Conchologists should be aware of the above developmental processes: (1) they may avoid measuring two characters that developmental processes make non–independent; (2) patterns of covariation may simplify if characters are chosen to directly reflect the parameters of the developmental rules; (3) as the null hypothesis about “normal” growth changes, deviations from this pattern may be recognised, and adaptive reasons for these sought.

The morphological integration with the preceding whorl also makes a concrete example to inspire embryologists.

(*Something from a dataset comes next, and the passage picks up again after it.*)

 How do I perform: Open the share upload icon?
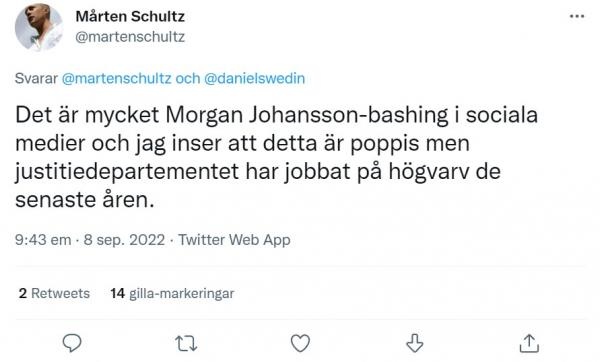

The closest parallel is the way spiders space out the capture spiral of their web (Vollrath, 1987). In models of plant growth, the shade or chemical sinks of old shoots may redirect or inhibit new shoots (Bell, 1986). In Drosophila, compartments subdivide the compartments last set up. Thus the preceding homologue is often a significant component of the new structure’s environment, and a robust developmental strategy is to accommodate to it.

Literature Cited

Bell, A.D. 1986. The simulation of branching patterns in modular organisms. Phil. Trans. R.. Soc. B., 311: 143–159.
Elder, D. & Sibatini, A. 1991. Holistic molluscs and entrainment. Riv. Biol. Biol. Forum, 84: 113–120.
Gould, S.J. 1987. Systematics and levels of covariation in Cerion form the Turks and Caicos. Bull. Mus. comp Zool. Harv., 151: 321–363.
Hutchinson, J.M.C. 1989a. Control of gastropod shell shape; the role of the preceding whorl. J. theor. Biol., 140: 431–444.
Hutchinson, J.M.C. 1989b. Design in the shell shape of a terrestrial snail, Trichia hispida. D. Phil. thesis, University of York.
Linsley, R.M. 1977. Some “laws” of gastropod shell form. Paleobiol., 3: 196–206.
Okamoto, T. 1988. Changes in life orientation during the ontogeny of some heteromorph ammonoids. Palaeontology, 31: 281–294.
Vollrath, F. 1987. Altered geometry of webs in spiders with regenerated legs. Nature, Lond., 328: 247–248.